#### [Text section]
Sure, I can convert the struct to local scope in this function and make
a H_CALL for "desc"

>> +	if (esi_buf == NULL)
>> +		return -ENOMEM;
>> +	/*
>> +	 * hcall(
>> +	 * uint64 H_GET_ENERGY_SCALE_INFO,  // Get energy scale info
>> +	 * uint64 flags,            // Per the flag request
>> +	 * uint64 firstAttributeId, // The attribute id
>> +	 * uint64 bufferAddress,    // Guest physical address of the output buffer
>> +	 * uint64 bufferSize);      // The size in bytes of the output buffer
>> +	 */
>> +	ret = plpar_hcall_norets(H_GET_ENERGY_SCALE_INFO, ESI_FLAGS_ALL, 0,
>> +				 virt_to_phys(esi_buf), MAX_BUF_SZ);
>> +	esi_hdr = (struct h_energy_scale_info_hdr *) esi_buf;
>> +	if (ret != H_SUCCESS || esi_hdr->data_header_version != ESI_VERSION) {
> I really dislike this. If you want to bail due to version change, then
> at least include in the ABI document that we might not give the
> userspace any data at all.

My only concern for having a version check is that, the attribute list
can change as well as the attributes itself may change.
If that is the case, then in a newer version if we do not bail out we
may parse data into our structs incorrectly.

My argument only hinges on that we should likely give no data at all
instead of junk or incorrect data.

Maybe I could make this check after the return check and give out a
version mismatch message like the following?

#### [Information supplied]

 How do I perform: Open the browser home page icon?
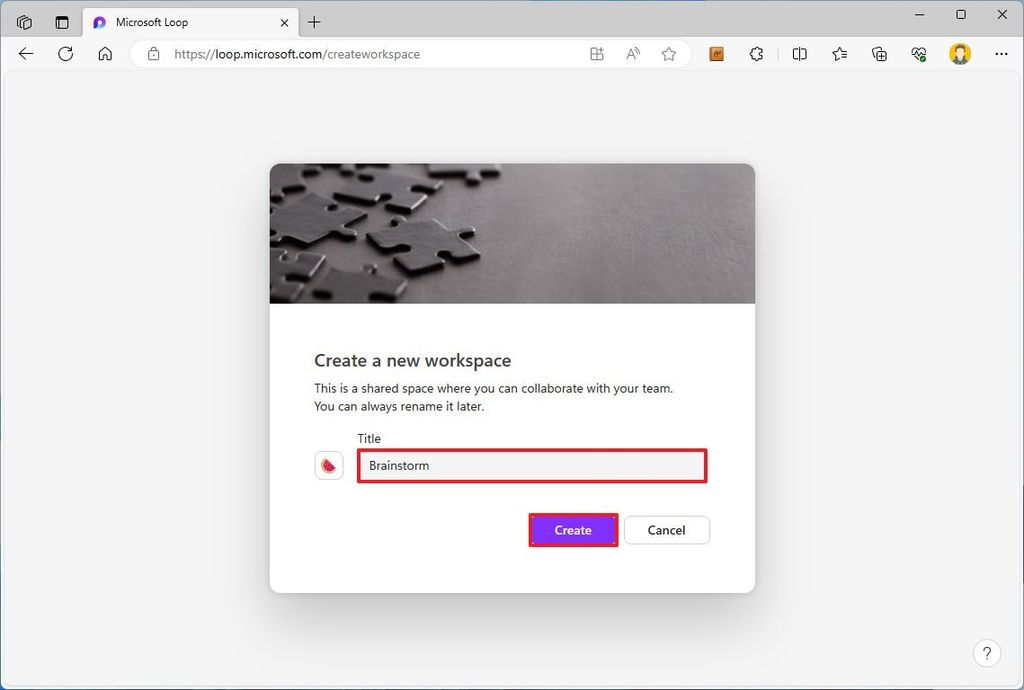click(x=105, y=54)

#### [Direction 1]
Can you sum up the code review reply in three sentences?
#### [Direction 2]
Could you duplicate the code review reply word for word, starting at "If that is the" and ending at "like the following?"?
Rely only on the code review reply when answering.

#### [Final result 1]
The writer agrees to convert the struct to local scope in the function and to make an H_CALL for "desc", while the quoted reviewer dislikes bailing out on a version change unless the ABI document says userspace might get no data at all. The writer defends the version check because the attribute list and the attributes themselves can change, so not bailing out on a newer version could parse data into the structs incorrectly. Arguing that no data is better than junk or incorrect data, the writer proposes placing the check after the return check and giving a version mismatch message.

#### [Final result 2]
If that is the case, then in a newer version if we do not bail out we
may parse data into our structs incorrectly.

My argument only hinges on that we should likely give no data at all
instead of junk or incorrect data.

Maybe I could make this check after the return check and give out a
version mismatch message like the following?